= Article =
Presbyters Uniwersytet Warszawski
ID
ER 111
Canon 14 of the First Council of Toledo (Iberian Peninsula, AD 400) orders the excommunication of those who have not consumed the Eucharist received from a priest.
Canon 14
 
De eo qui acceperit eucaristiam et non sumpserit, ut sacrilegus repellatur
 
Si quis autem acceptam a sacerdote eucharistiam non sumpserit, uelut sacrilegus propellatur.
 
(eds.  Martínez Díez, Rodríguez 1984: 334)
Canon 14
 
On those who receive the Eucharist and do not eat it that they shall be expelled as profane people
 
If someone does not consume a Eucharist accepted from a priest, he shall be driven out as a profane person.
 
(trans. by M. Szada)
 

Discussion:

Canon 14 should be read together with Canon 13 about those who do not communicate in the church. See also Canon 3 of the council of Saragossa (Sotomayor 1981: 177-187).
The interpretation of Canon 14 depends on how we should understand the verb sumere: "to take" or rather "to consume" (like in nec cibum sumant in Canon 7). The first proposition is rather problematic because of the participle acceptam (the sentence would be pleonastic). It seems then that Canon 14 deals rather with the people who for some reason only pretend to receive communion. For more detailed discussion and further reading see Weckwerth 2004: 199-207.

Place of event:

Region
  • Iberian Peninsula
City
  • Toledo

About the source:

Title: Council of Toledo I, Concilium Toletanum I, First Council of Toledo, Concilium I Toletanum
Origin: Toledo (Iberian Peninsula)

= Set task 1 =
Answer these questions from the entry on Canon 14:
(a) Which canon of the same council should Canon 14 be read together with?
(b) Who made the English translation?
(c) In what year was the council held?
= Set task 2 =
For each statement, say yes or no according to the entry on Canon 14, and quote the words that decide it.
(a) The entry points to Canon 5 of the council of Saragossa.
(b) Reading sumere as "to take" is called problematic because of the participle acceptam.
(c) The source originated in Saragossa.
= Set task 3 =
Extend the entry on Canon 14 past its last line.

= Collected data =
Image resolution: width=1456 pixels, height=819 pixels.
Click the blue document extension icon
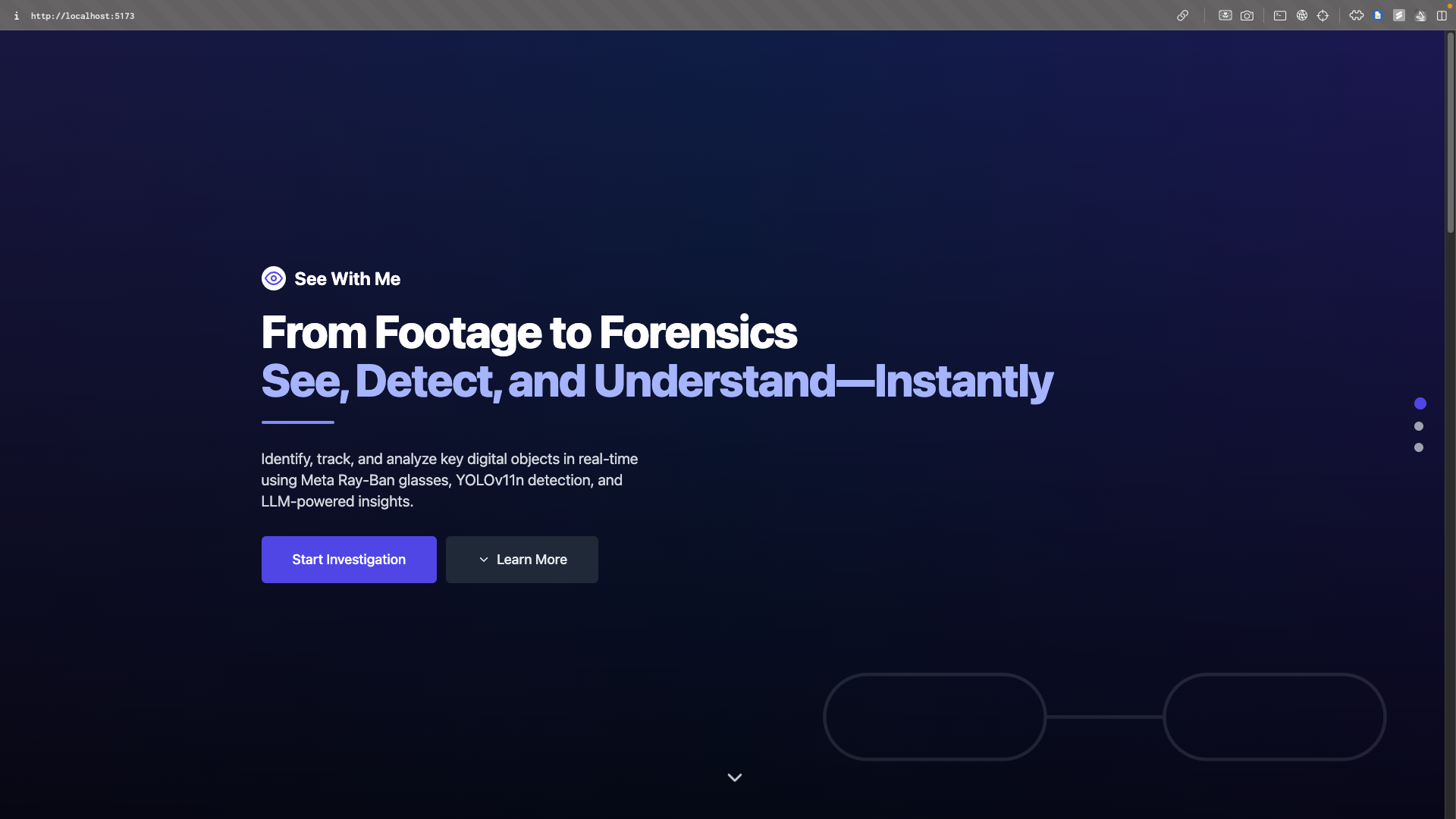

= Written response 1 =
(a) Canon 13, which concerns those who do not communicate in the church.
(b) M. Szada.
(c) AD 400.

= Written response 2 =
(a) No: "See also Canon 3 of the council of Saragossa"
(b) Yes: "The first proposition is rather problematic because of the participle acceptam"
(c) No: "Origin: Toledo (Iberian Peninsula)"

= Written response 3 =
Denomination: Catholic/Nicene/Chalcedonian
The First Council of Toledo was convened to deal with divisions among the Spanish episcopate caused by the conviction and execution of Priscillian in 385. Many people in Spain, the bishops among them, considered the judgement unfair and venerated Priscillian as a martyr. The acts of the council consist of the twenty canons with the preface and the subscriptions of the bishops, the creed (regula fidei) with 18 anathemas against Priscillian, the professions of faith declared by the former adherents of Priscillian and the closing sententia definitiva. The last two are excerpts from the full version of the conciliar acts which has not survived and has been transmitted in the manuscript tradition separate from canonical collection of Hispana (Chadwick 1976: 179-181; Burrus 1995: 104-105).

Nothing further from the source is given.